Comme prévu, les 200 soldats qui patrouillent dans et autour des gares et stations de métro de Bruxelles depuis avril resteront sur place pour six mois supplémentaires. Vendredi, le gouvernement fédéral a approuvé une proposition du ministre de l’Intérieur Bernard Quintin (MR) et du ministre de la Défense Theo Francken (N-VA) pour continuer l’opération ‘Urban Shield’.
Quintin et Francken soutiennent que l’opération a produit des résultats positifs, notant que d’avril à juillet, le nombre d’incidents enregistrés dans les stations a été d’environ onze pour cent inférieur à celui de la même période l’année dernière. “Les réductions les plus significatives ont été observées dans les cas de vols avec violence, de possession d’armes et de résidence illégale”, ont-ils déclaré dans un communiqué de presse.
Les militaires assistent non seulement la police ferroviaire mais sont également déployés lors d’opérations policières d’envergure, comme celles menées plus tôt ce mois-ci dans plusieurs gares bruxelloises.
La protection militaire des sites juifs continuera également sous ce déploiement prolongé.

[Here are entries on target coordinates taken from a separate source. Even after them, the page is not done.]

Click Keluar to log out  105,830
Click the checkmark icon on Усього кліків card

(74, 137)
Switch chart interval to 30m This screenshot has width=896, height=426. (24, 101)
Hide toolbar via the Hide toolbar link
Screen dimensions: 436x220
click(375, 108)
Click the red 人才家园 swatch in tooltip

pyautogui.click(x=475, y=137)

Dans une annonce sur les réseaux sociaux, le ministre Francken a salué cette extension, déclarant : “Le conseil des ministres vient de décider que la Défense continuera d’être présente dans les gares et métros à Bruxelles. La situation de sécurité est dramatique. L’État doit reprendre le contrôle des rues dans certains quartiers chauds. Ce n’est pas Kaboul, Raqqa ou Kandahar.”